I feel like I have an advantage as a feminine presenting person when it comes to making friends with masculine presenting men because I can immediately sense if they are spineless misogynistic dickbags or genuinely nice human beings. If you are a man who thinks he can talk over me because I am not particularly loud, dismiss my “stereotypically female” interests and profession, or assume my outfit equals an invitation for sexual comments I am done. Spineless misogynistic dickbags tend to reveal themselves pretty quickly to people in dresses and heels.
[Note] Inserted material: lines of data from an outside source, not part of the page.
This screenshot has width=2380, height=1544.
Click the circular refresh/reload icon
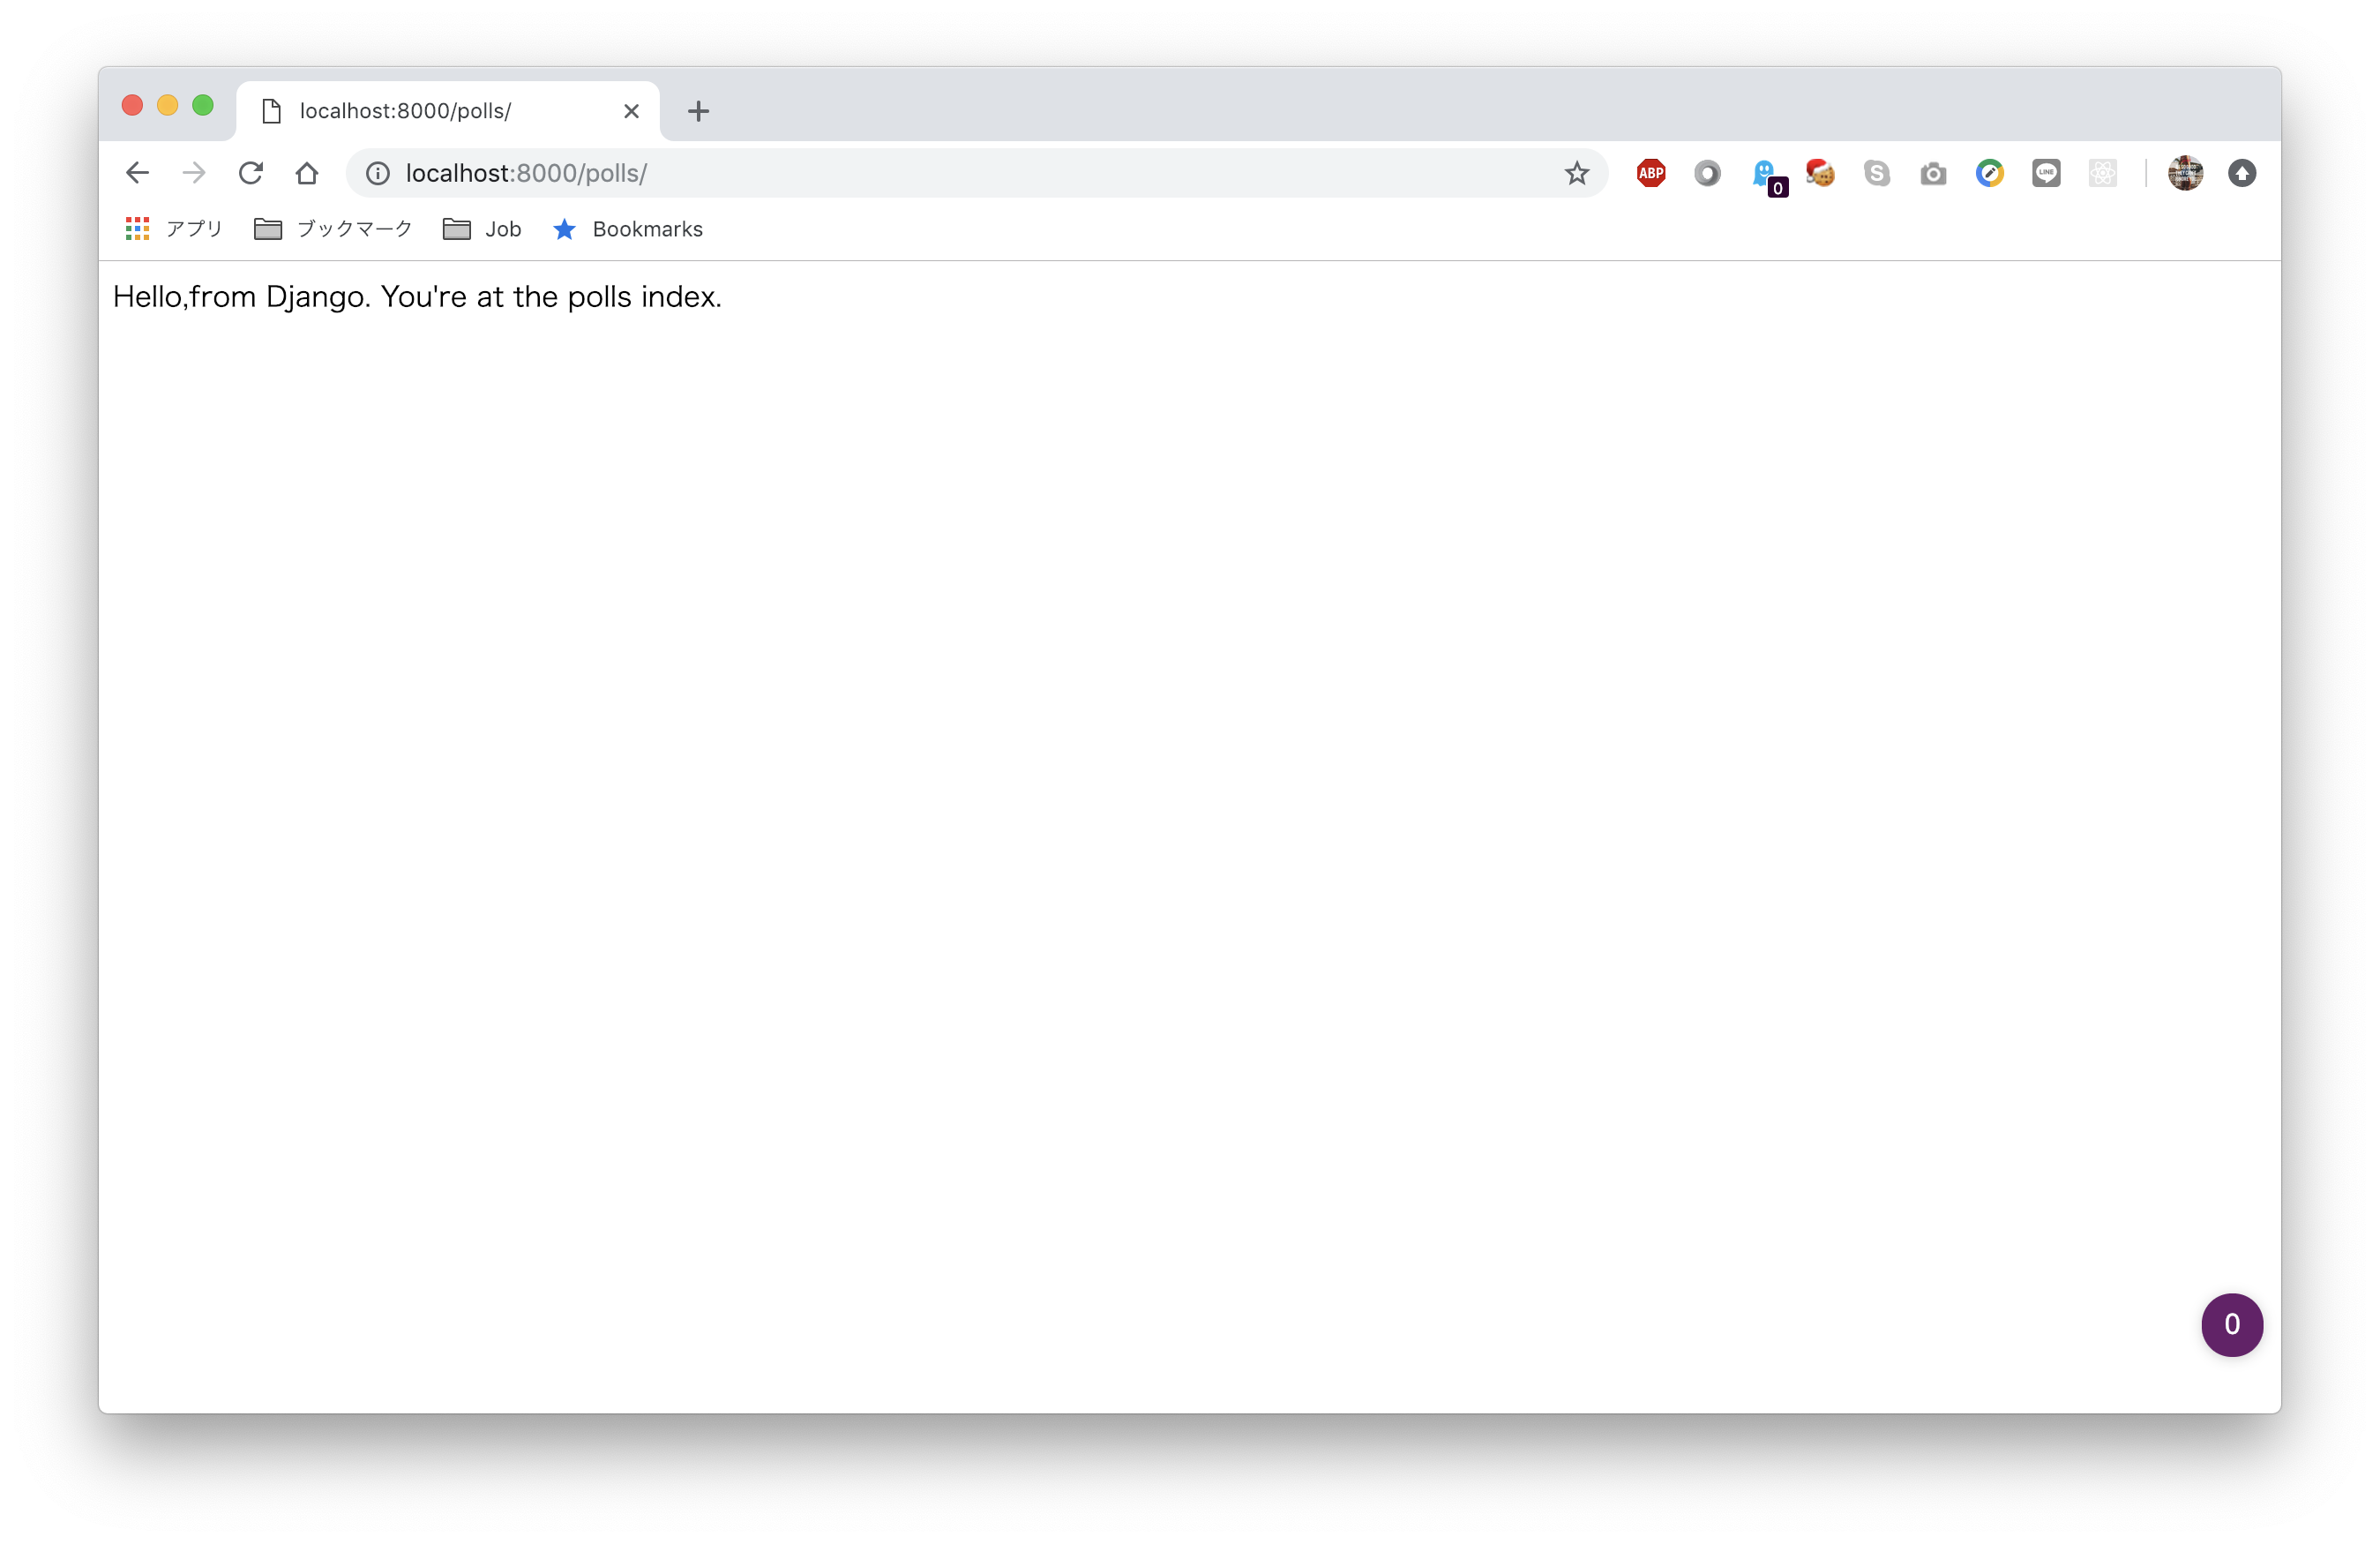(248, 172)
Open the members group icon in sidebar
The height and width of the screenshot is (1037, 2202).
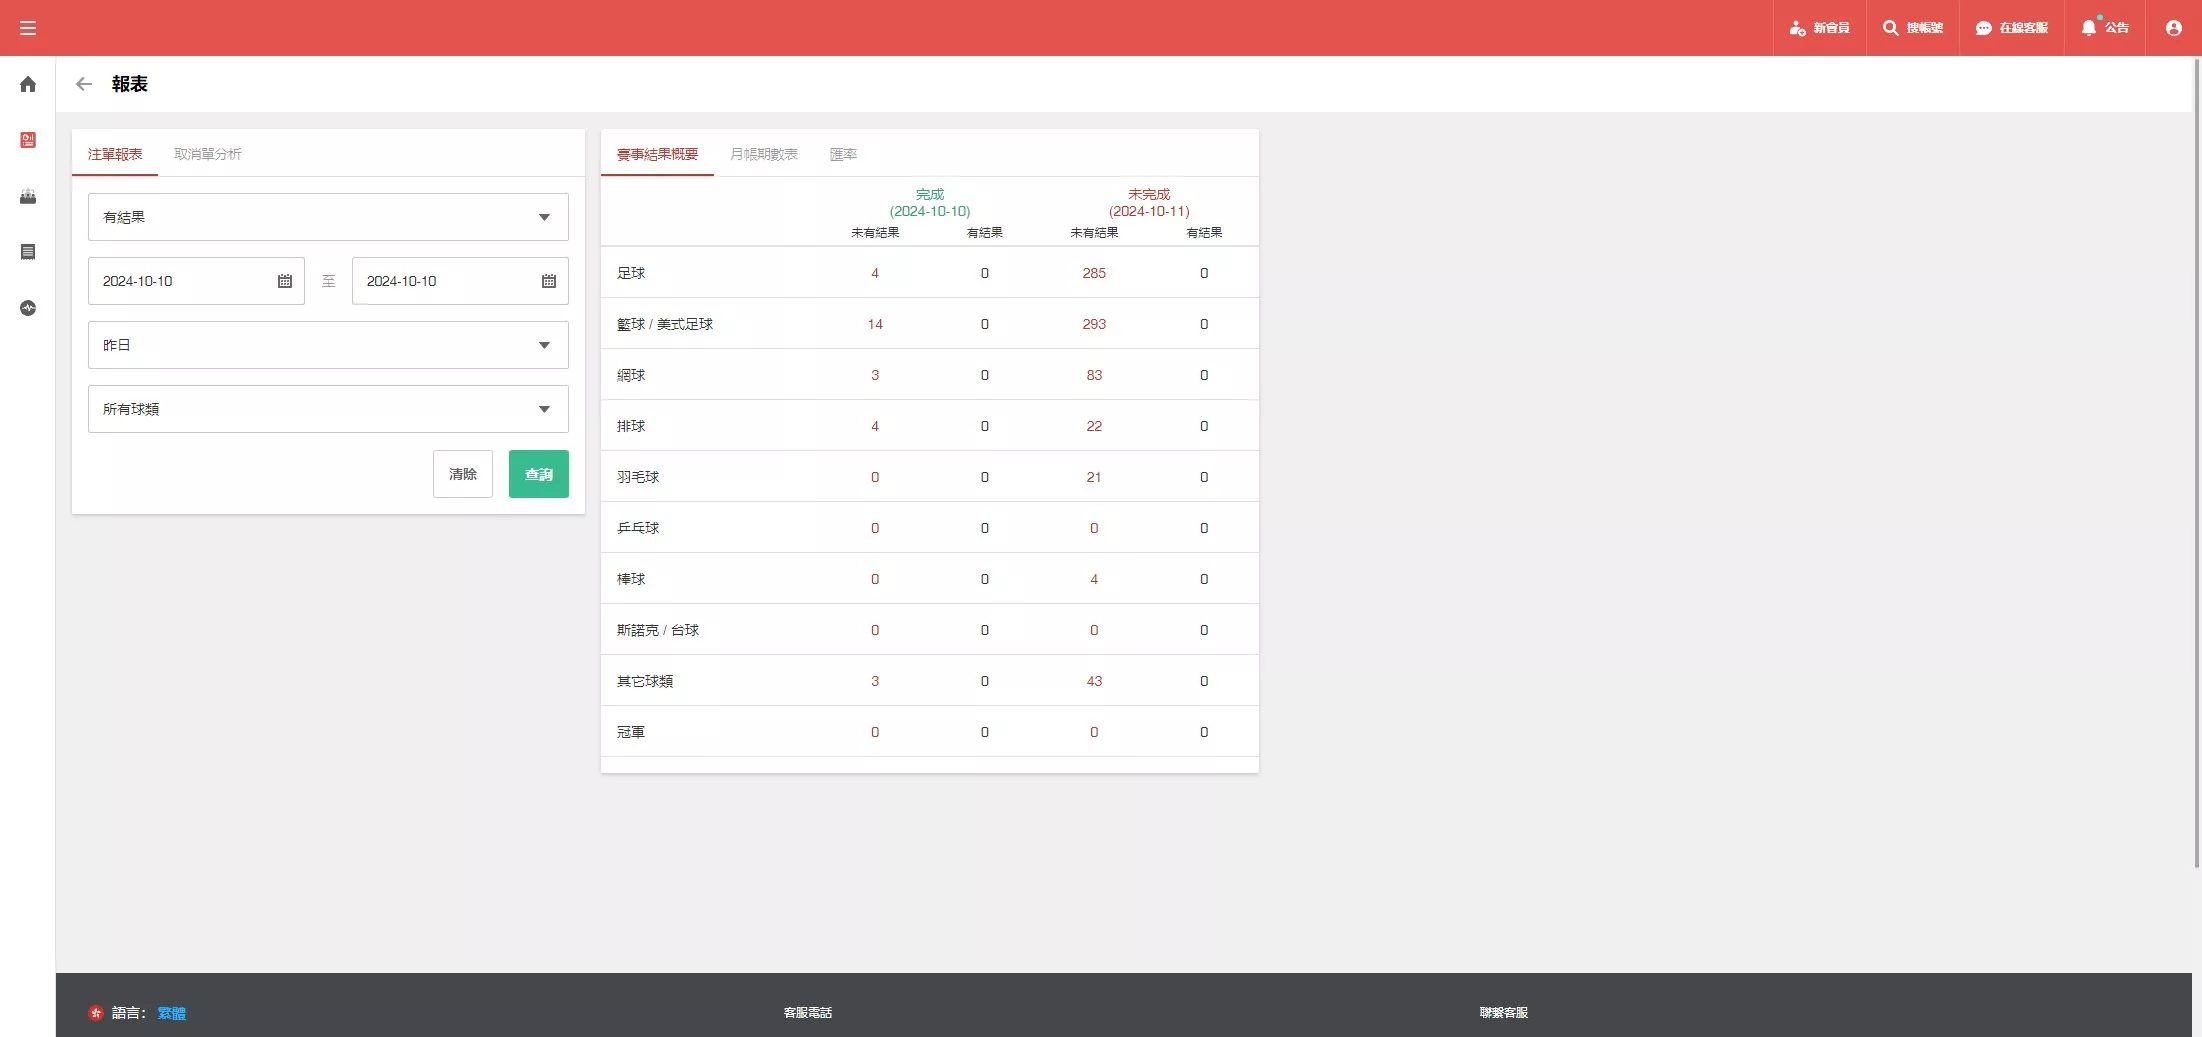(28, 197)
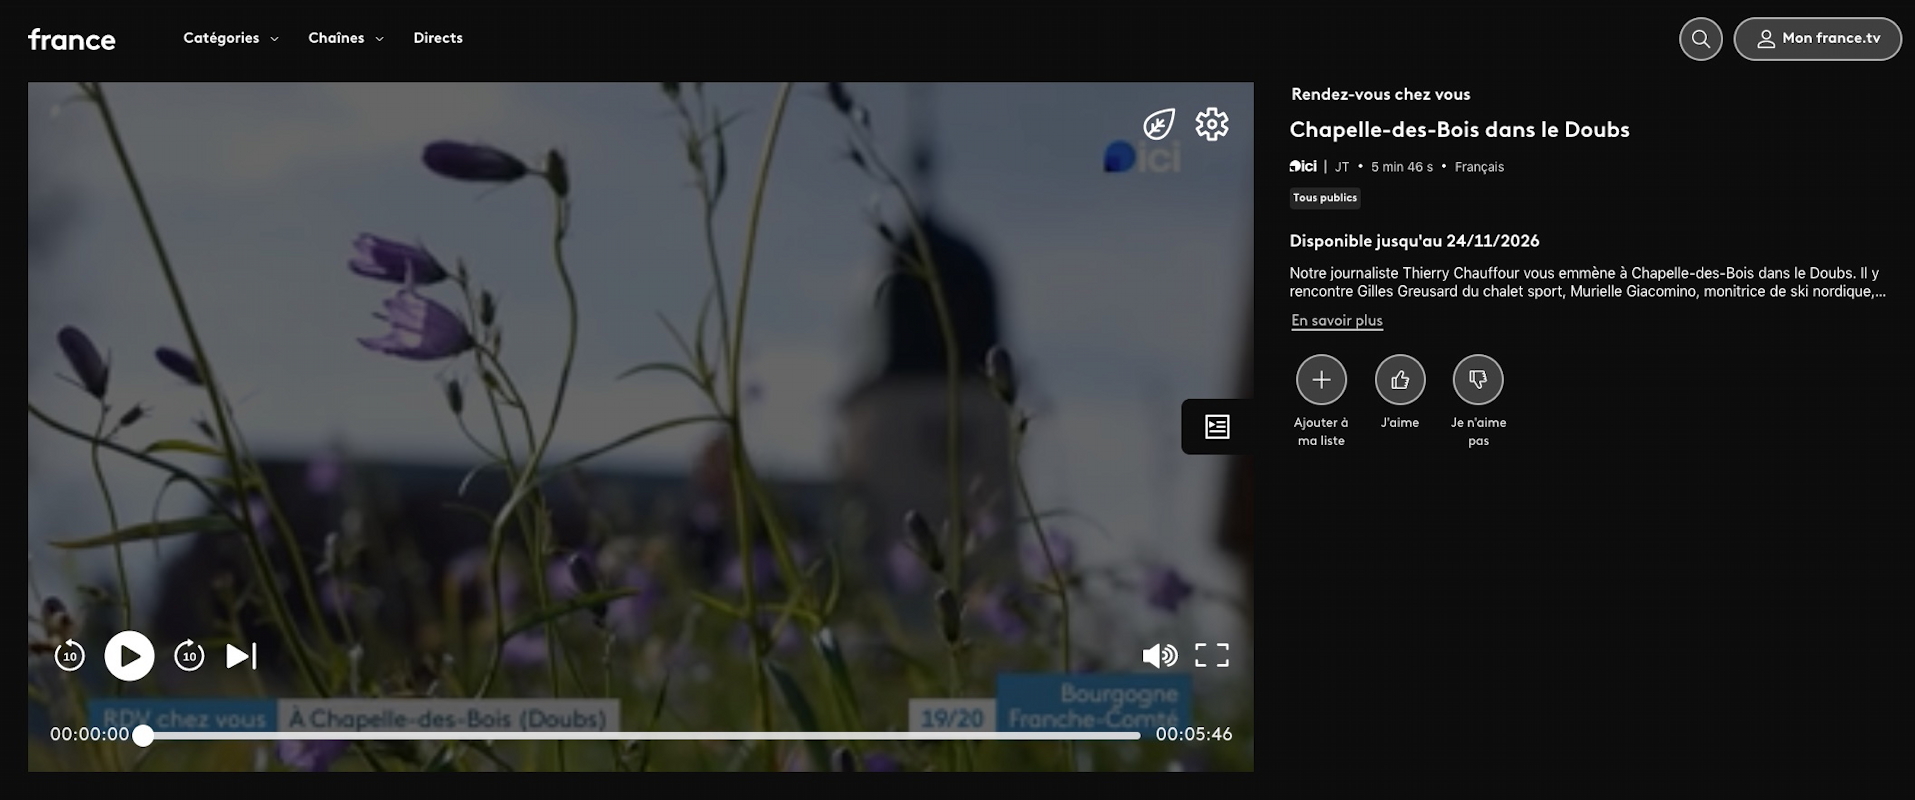Click the video progress bar

(640, 736)
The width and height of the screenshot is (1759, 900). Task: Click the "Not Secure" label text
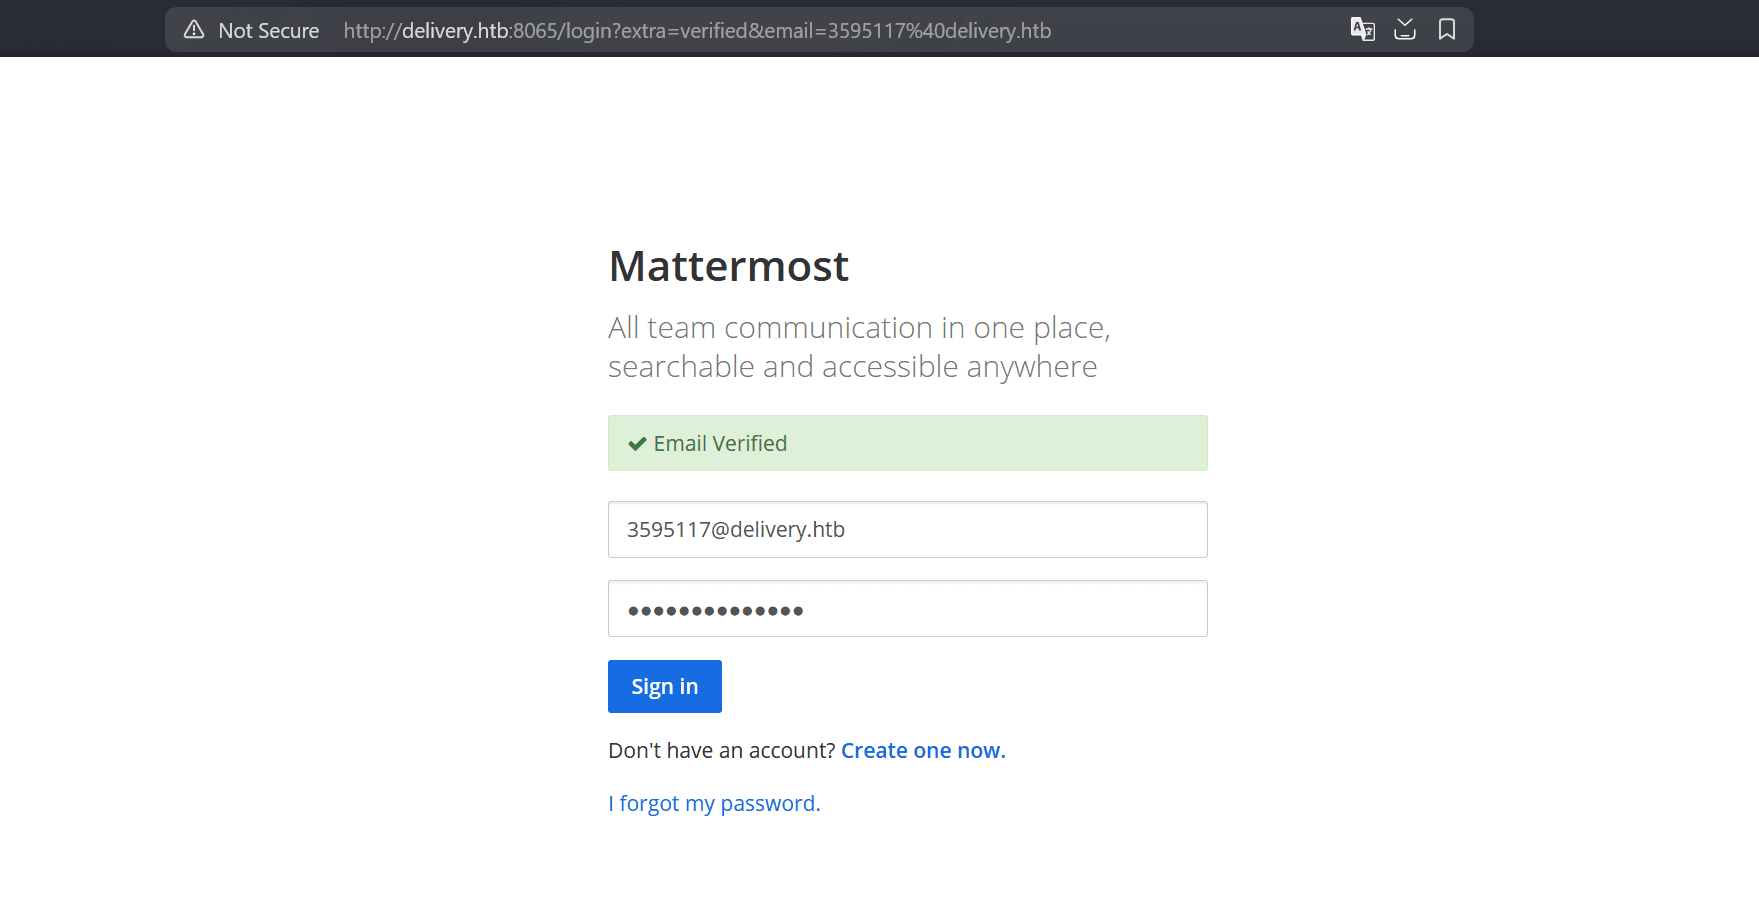(268, 31)
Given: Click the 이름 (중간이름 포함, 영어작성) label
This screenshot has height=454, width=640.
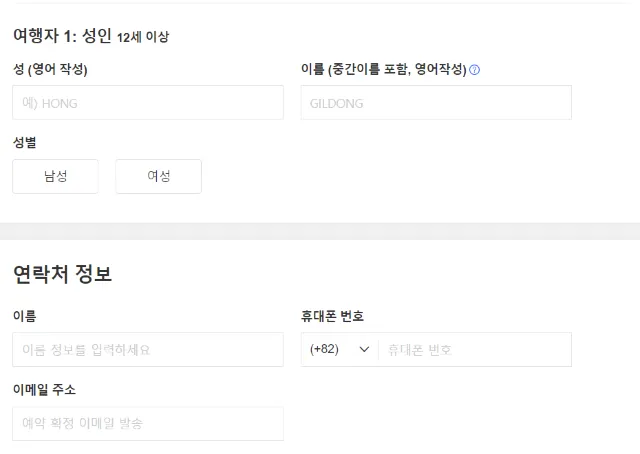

Femininity is not the enemy. When queer women are eager to join in with “the guys” only to gain power over feminine presenting people they are destroying our power from the inside out without even knowing it. Discovering one’s own identity is no easy task and most people have to wear a few different hats before they find the right fit, but it’s important to try and recognize that if your personal style gets you certain privileges that you are still respectful of those who choose to appear differently and do not enjoy the same privileges. There is nothing wrong with the way anyone dresses but there is definitely something wrong with the way people are judged by the way they dress. I’ll end with some words from a feminine style icon in his own right, Iggy Pop. Now go grab your Dior bag and let’s fight the patriarchy.